▸ **WORK INSTRUCTIONS**
When a line in the listing below contains the word "icon", return a copy of that line.

▸ **DATA IN THIS EXERCISE**
_ _ _

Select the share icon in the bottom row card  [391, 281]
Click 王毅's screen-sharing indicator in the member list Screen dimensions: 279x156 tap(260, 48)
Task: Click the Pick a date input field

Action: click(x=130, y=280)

_ _ _

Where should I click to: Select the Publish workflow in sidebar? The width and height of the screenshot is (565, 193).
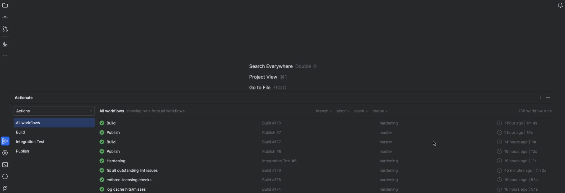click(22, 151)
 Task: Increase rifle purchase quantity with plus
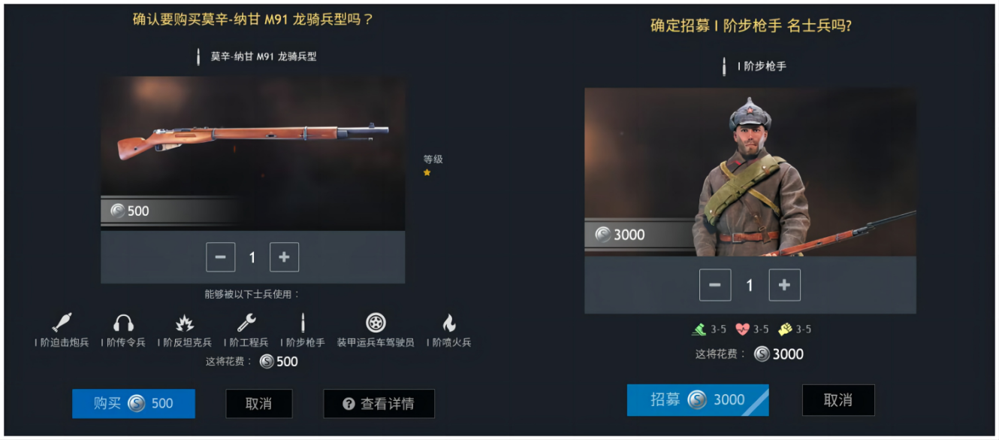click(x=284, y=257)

_ _ _

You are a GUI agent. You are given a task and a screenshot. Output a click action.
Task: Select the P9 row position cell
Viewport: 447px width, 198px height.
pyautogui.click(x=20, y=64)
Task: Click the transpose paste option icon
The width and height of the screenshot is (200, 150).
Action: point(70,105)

_ _ _

▸ **RESPONSE TO THIS EXERCISE**
Select the share icon in the bottom row card  [391, 281]
Task: Click the transpose paste option icon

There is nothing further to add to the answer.